An install guide to promote PA mindfulness
The terraforming-gcp project from pivotal-cf.
The extremely helpful IaaS cleanup tool leftovers from genevieve.
You might find direnv useful for this project and also in day to day tasks.
Last but not least you need the Google Cloud SDK.
Ready to get started?
These preparation steps should be completed no matter what you are installing: Control-Plane, PAS, or PKS.
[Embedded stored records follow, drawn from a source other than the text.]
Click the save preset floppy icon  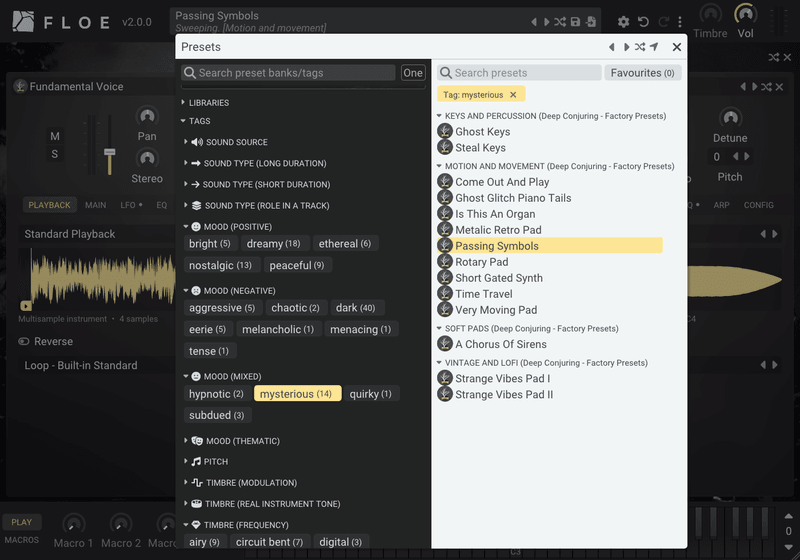tap(576, 22)

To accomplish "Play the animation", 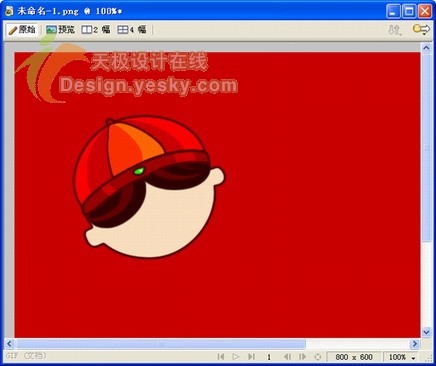I will click(x=236, y=357).
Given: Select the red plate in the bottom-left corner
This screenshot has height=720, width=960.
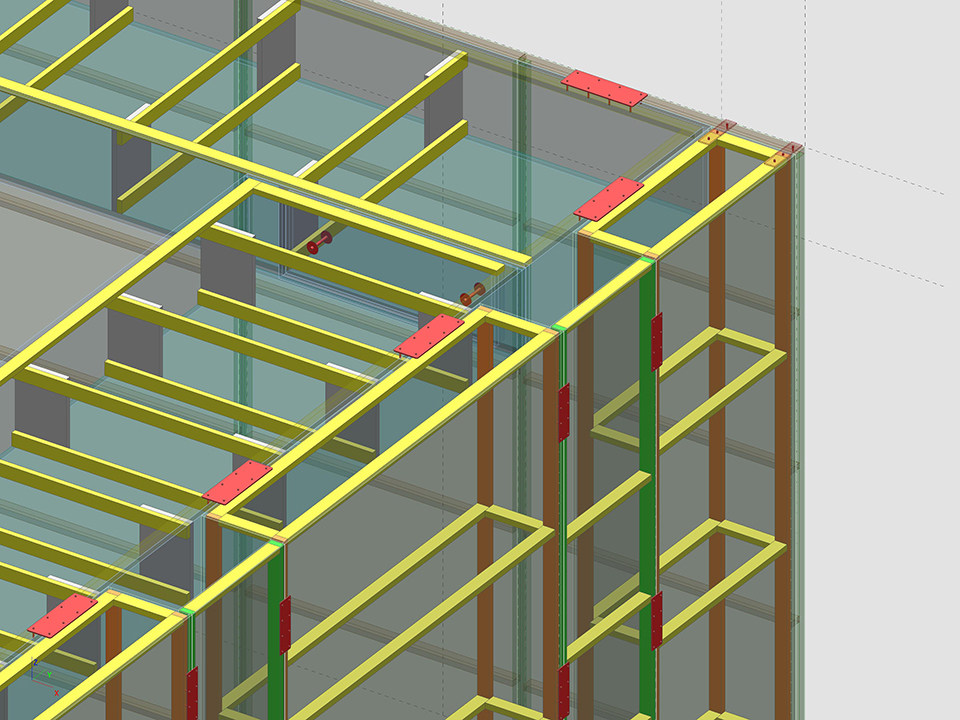Looking at the screenshot, I should (62, 615).
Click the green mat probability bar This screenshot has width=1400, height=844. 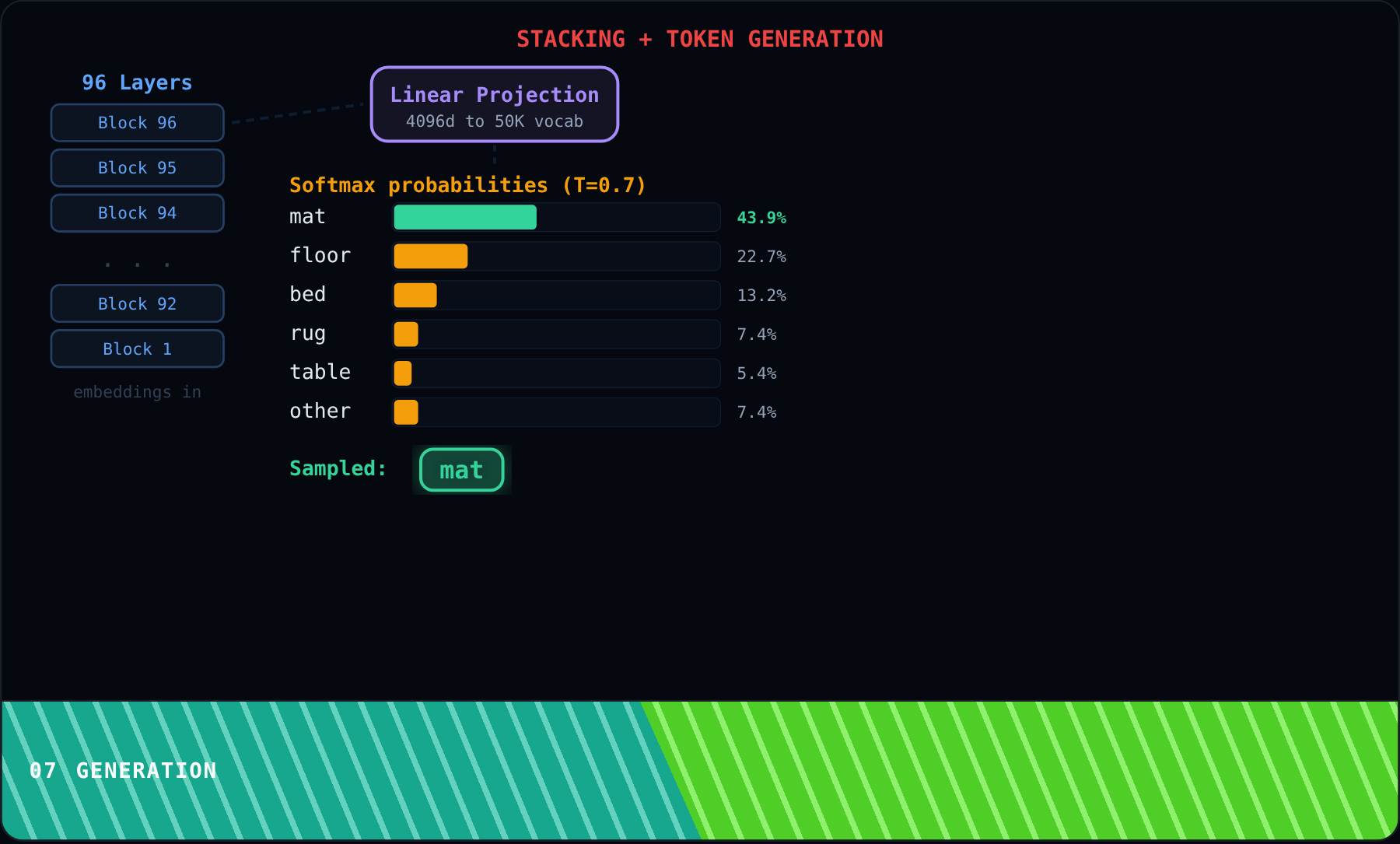tap(465, 217)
You will be replacing variables shortly that will require this name. Choose a name that you will be comfortable with. Example: pcfv1
. This will be used later on as the following two variables: env_name
and ENV_NAME
Clone the terraforming-gcp repository for use.
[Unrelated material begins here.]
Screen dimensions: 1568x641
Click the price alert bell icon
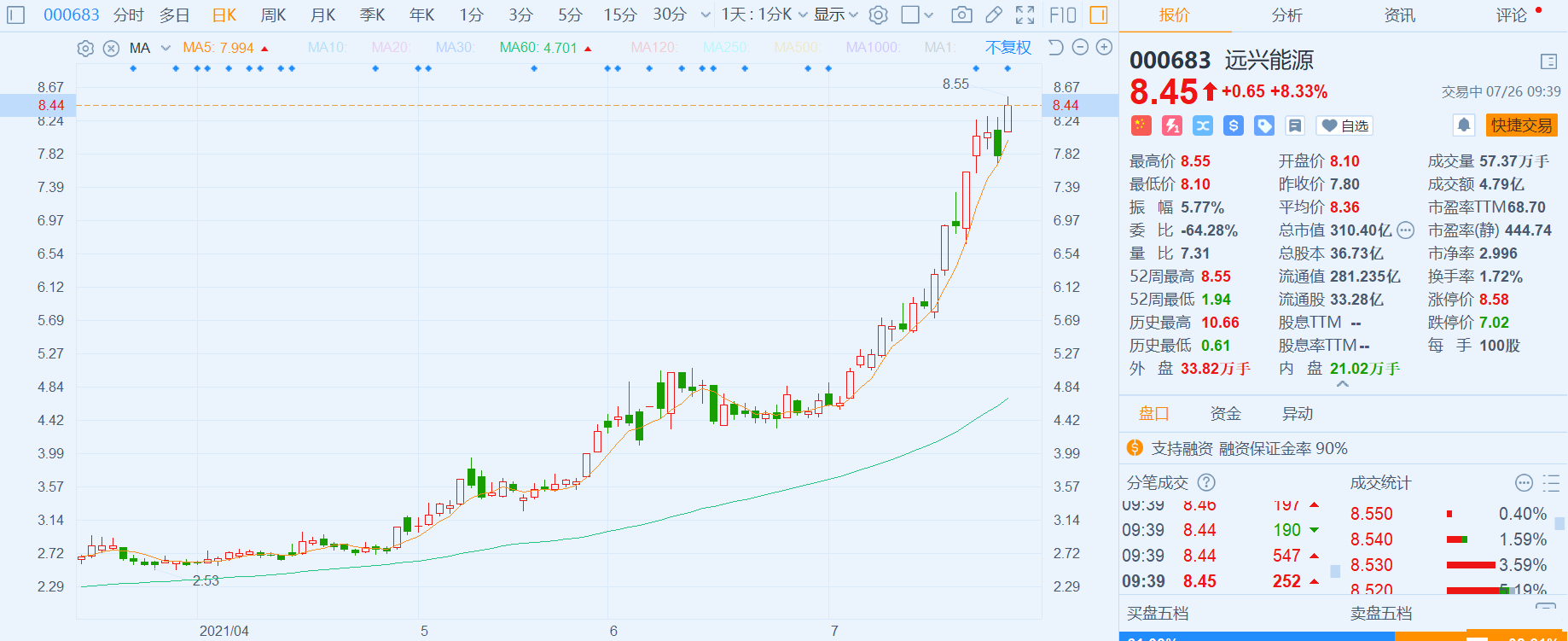(1463, 125)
Login to your GCP console and search for APIs & Services. Enable each of the APIs listed below:
- Identity and Access Management
- Cloud Resource Manager
- Cloud DNS
- Cloud SQL API
- Compute Engine API
Alternately you can perform the following steps via the Google Cloud SDK
gcloud services enable iam.googleapis.com --async
gcloud services enable cloudresourcemanager.googleapis.com --async
gcloud services enable dns.googleapis.com --async
gcloud services enable sqladmin.googleapis.com --async
gcloud services enable compute.googleapis.com --async
Create a secure method of storing credentials and secrets someplace. You will be storing access keys, SSH keys, and certificates in this location. Choose wisely and don't commit credentials out to public repositories.
Perform the following steps in the secrets
directory and replace the variable GCP-PROJECT
in the following commands with your GCP project ID.
This will create a pcf-tform.key.json
file that you will use later in the setup of your Control-Plane, PAS, or PKS environments.
gcloud iam service-accounts create pcf-tform --display-name "PCF Terraform Service Account"
gcloud iam service-accounts keys create "pcf-tform.key.json" --iam-account "[email protected]"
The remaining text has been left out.